» **Trecho**
# # #

O livro El Paulista de la Calle Florida reúne uma coletânea de escritos de Mário de Andrade publicados no Brasil entre as décadas de 1920 e 1940. Uma importante demonstração do trabalho de Mário como crítico literário, os textos dialogam com importantes nomes da intelectualidade argentina da época, tais como Jorge Luis Borges, Oliverio Girondo e  Ricardo Guiraldes.  A organização da coletânea ficou a cargo de Raúl Antelo, um importante propulsor da crítica literária latino-americana no Brasil, que também prefaciou e traduziu a obra.

Publicada pelo Centro de Estudios Brasileños de Buenos Aires, ligado à embaixada brasileira na Argentina, El Paulista de la Calle Florida traz uma série de textos críticos importantes de Mário de Andrade. À época, o instituto cultural era presidido por Maria Julieta Drummond de Andrade, filha do poeta Carlos Drummond de Andrade, da qual o exemplar presente na Biblioteca Brasiliana Guita e José Mindlin possui alguns anexos. Além disso, o exemplar em questão traz alguns cartões comemorativos do Centro de Estudios Brasileños, que completava 25 anos quando da publicação do livro. Estas especificidades tornam a obra ainda mais interessante e convidativa.

# # #

» **Dados**
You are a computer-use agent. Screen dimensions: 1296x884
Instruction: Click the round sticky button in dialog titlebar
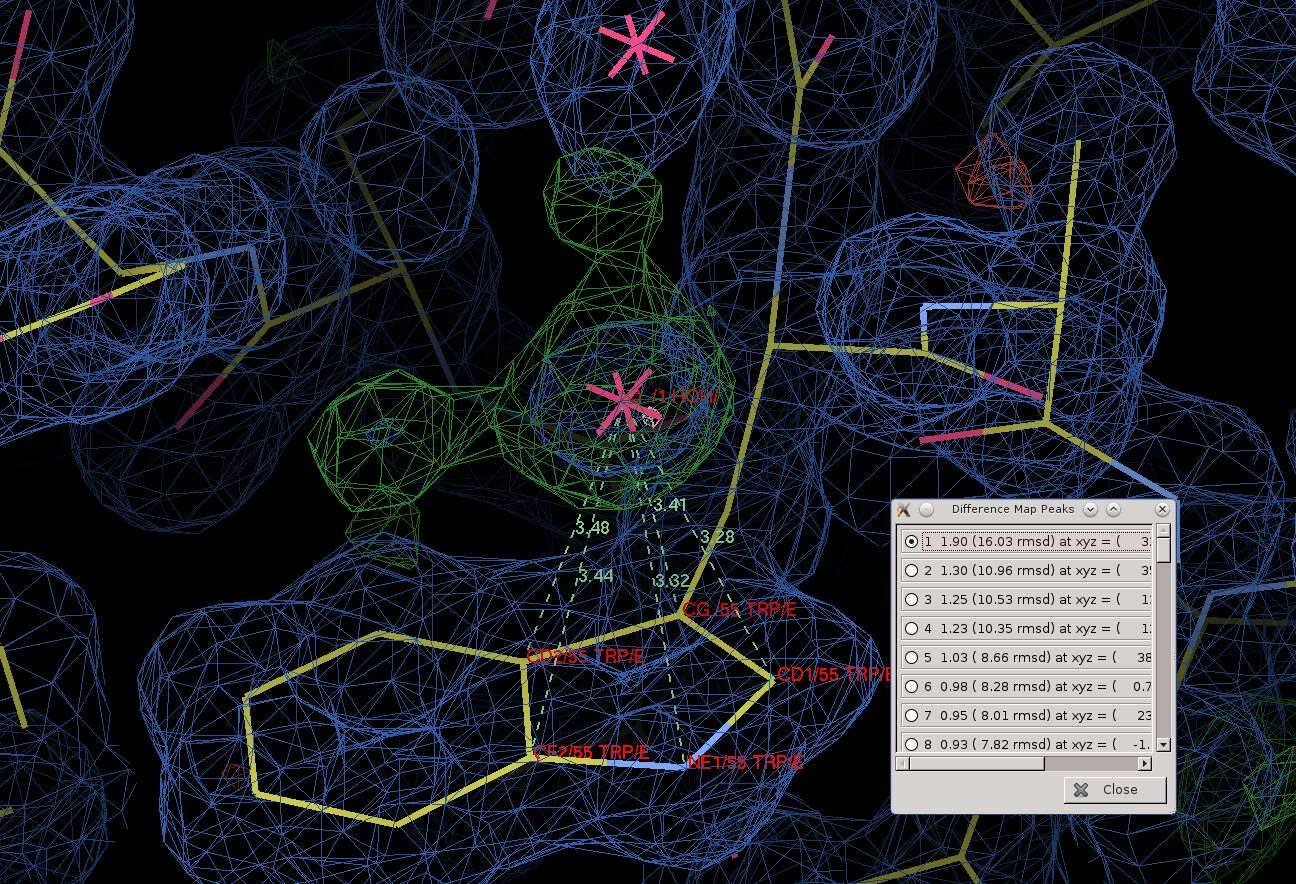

# # #

» **Tarefa proposta 1**
Responda com base no trecho sobre o livro El Paulista de la Calle Florida:
(a) Quem organizou a coletânea?
(b) Que instituição publicou o livro?
(c) Quantos anos essa instituição completava quando o livro foi publicado?
» **Tarefa proposta 2**
Dê sequência ao trecho sobre o livro El Paulista de la Calle Florida a partir da última frase apresentada.
Os dados não têm relação com o trecho.

» **Resposta do exercício 1**
(a) Raúl Antelo.
(b) O Centro de Estudios Brasileños de Buenos Aires.
(c) 25 anos.

» **Resposta do exercício 2**
O livro faz parte da coleção Iracema, do Centro de Estudios Brasileños de Buenos Aires, publicado em coedição com o editorial Botella al mar, um nome importante do ramo na Argentina. Até aquele momento, o centro cultural brasileiro na capital argentina já havia publicado outros três títulos nesta coleção, informação que aparece na primeira página do livro:  Eu, de Augusto dos Anjos; Teatro Infantil, de Maria Clara Machado, e Fragmentos, de Pedro Nava. 

Há que destacar, ainda, o espaço dedicado ao reconhecimento pelo financiamento concedido para a produção da obra. Na primeira página, o Centro de Estudios Brasileños de Buenos Aires agradece ao Banco do Brasil pelo apoio que permitiu a publicação. De igual maneira, na última página do livro, após o índice, pode-se ver um espaço de agradecimento dedicado à fundação de fomento à pesquisa FAPESP (Fundação de Amparo à Pesquisa do Estado de São Paulo) e ao Acervo Mário de Andrade do Instituto de Estudos Brasileiros (IEB- USP).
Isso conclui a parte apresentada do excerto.